Monday, October 24, 2016

Shadow Trees

I generally draw and paint either from direct observation or with a photograph as reference, but I had a desire to try a technique for working from imagination that I have seen Robert Burridge demonstrate.  He sometimes flings wet and juicy acrylic paint at his paper, lets it drip, then uses negative painting to simplify and define shapes. 

That's what I have done here.  It's hard to tell from the photo, but there are layers and layers of colors in the trees - transparent greens and blues, scarlets, purples.  Along the way I sometimes stopped to add little sky holes, or break up wet paint with splashes of rubbing alcohol.  It was very messy. 

Burridge has a demonstration video where he uses an opaque yellow to paint around the tree shapes.  I wouldn't choose yellow as a first choice, but I decided to give it a go, and was happy with the results.

I suspect I'd need to do lots of these to become more comfortable with the process and with creating convincing tree shapes.  But for now, this has gone a long way toward getting me out of my recent creative funk.

Tuesday, October 11, 2016

Enjoying October

I have always loved October.  It is a relief to be able to return to jeans and flannel shirts.  I like my cool bedroom and morning that doesn't come too soon.  I am happy to ditch the played out summer flowers for asters and mums.  It is often sunny and relatively warm, and the trees turn into bouquets of color.  Oh, and apples.  I can buy fresh Macintosh apples and make apple crisp. 

In October we traditionally drive the convertible up the Mississippi and stay over a night somewhere.  Sometimes its one of the little river towns, but this time we returned to the St.

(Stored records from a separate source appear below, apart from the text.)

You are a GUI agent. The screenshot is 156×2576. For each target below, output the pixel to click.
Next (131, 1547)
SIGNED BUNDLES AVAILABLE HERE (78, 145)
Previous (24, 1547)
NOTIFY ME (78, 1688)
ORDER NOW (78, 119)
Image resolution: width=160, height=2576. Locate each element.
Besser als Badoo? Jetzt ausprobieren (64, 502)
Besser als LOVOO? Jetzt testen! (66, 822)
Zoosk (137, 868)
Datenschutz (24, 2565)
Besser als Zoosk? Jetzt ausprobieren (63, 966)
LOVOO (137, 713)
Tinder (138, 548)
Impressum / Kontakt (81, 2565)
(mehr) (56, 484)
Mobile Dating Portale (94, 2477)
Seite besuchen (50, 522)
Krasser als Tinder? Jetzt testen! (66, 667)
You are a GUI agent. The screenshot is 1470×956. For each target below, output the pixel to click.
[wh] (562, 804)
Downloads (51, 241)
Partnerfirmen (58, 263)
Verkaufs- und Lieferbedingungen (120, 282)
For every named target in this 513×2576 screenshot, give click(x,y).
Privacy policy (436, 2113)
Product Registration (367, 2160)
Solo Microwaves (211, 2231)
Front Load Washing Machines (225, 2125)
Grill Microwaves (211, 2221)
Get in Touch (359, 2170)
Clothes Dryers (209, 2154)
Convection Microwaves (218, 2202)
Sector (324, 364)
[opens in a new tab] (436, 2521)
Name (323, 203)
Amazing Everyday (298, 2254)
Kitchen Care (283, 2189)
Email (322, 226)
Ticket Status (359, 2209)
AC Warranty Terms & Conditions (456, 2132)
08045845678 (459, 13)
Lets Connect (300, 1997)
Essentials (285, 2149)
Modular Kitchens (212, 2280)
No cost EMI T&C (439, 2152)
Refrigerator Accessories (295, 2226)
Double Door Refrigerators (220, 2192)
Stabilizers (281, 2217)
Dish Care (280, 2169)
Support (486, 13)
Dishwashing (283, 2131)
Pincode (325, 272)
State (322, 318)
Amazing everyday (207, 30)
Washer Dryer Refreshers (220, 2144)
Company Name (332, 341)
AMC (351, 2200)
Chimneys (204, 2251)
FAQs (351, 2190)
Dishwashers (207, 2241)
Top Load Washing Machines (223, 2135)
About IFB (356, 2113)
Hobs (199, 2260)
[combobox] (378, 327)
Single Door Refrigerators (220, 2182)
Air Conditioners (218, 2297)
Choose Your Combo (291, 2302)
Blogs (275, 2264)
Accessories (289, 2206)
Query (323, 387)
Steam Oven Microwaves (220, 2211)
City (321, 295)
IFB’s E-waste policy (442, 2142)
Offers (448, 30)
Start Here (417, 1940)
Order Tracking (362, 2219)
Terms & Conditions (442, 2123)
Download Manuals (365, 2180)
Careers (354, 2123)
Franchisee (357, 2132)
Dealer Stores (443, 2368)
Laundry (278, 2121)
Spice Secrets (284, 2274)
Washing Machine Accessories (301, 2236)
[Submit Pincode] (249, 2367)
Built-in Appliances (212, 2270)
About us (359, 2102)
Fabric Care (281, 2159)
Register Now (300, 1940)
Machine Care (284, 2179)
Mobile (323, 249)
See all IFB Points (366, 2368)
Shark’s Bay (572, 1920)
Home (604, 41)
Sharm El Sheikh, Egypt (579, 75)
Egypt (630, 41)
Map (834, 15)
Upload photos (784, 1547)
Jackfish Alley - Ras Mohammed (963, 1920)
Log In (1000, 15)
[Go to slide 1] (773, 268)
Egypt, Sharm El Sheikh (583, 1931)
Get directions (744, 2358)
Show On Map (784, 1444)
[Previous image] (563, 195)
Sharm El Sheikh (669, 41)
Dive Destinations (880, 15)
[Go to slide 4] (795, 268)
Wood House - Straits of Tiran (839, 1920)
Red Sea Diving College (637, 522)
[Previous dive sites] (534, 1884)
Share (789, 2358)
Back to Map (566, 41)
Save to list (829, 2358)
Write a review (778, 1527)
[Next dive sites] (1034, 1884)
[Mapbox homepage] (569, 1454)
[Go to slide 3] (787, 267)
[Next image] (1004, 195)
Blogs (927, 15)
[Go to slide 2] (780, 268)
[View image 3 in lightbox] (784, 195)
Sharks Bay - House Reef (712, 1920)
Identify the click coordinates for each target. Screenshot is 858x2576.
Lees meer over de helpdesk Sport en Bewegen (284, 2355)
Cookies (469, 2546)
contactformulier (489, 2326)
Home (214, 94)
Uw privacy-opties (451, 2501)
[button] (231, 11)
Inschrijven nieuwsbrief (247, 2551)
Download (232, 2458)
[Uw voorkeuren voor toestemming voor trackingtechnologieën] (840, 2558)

James Hotel in Red Wing, mercifully far enough from railroad tracks to allow for a good night's sleep.  This year, as last, we scored a  couple warm and pretty days, and reveled in Wisconsin back road beauty.

This is also the second year I am leading twilight tours for the Rock County Historical Society, the only ones that I dress up for.  A friend who has a sign business made me a sign as a gift, though he made a "typo" spelling cemetery.  Ah well, people know the tour is on, and the gift of the sign was a sweet thing.  Mama always said I shouldn't look a gift horse in the mouth, and she was right.  People are pouring into the tours, and we get a laugh over the sign.

Now go out and enjoy these days before it gets cold.

Wednesday, September 28, 2016


Today I finally stashed all the materials I brought home from my August workshop in Michigan, and tried to fine tune this oil painting of a traffic signal.  I took a photo of the stop and go light a couple Saturdays ago, attracted, perhaps, by the bright September sky and the geometric shapes and intense colors.  Looking at the painting, which looks best if viewed through squinty eyes, I'm not sure it was a great subject to paint, but at least I got going with working in the studio, after several weeks of real hesitation.  What is that?  What makes a person be full of ideas and enthusiasm and suddenly seize up and stop working?  I've been blaming it on my unhappiness with the workshop, and an end of summer desire to be outside.  Maybe that's all it is. Maybe this painting is some sort of message from the universe to think carefully, proceed with caution, but not stop.  I don't know.

I did have a nice day last weekend in Madison at the state day for the Wisconsin Regional Artists Program. I had a small painting accepted to the show, and also received a cash award. Can't complain about any of that.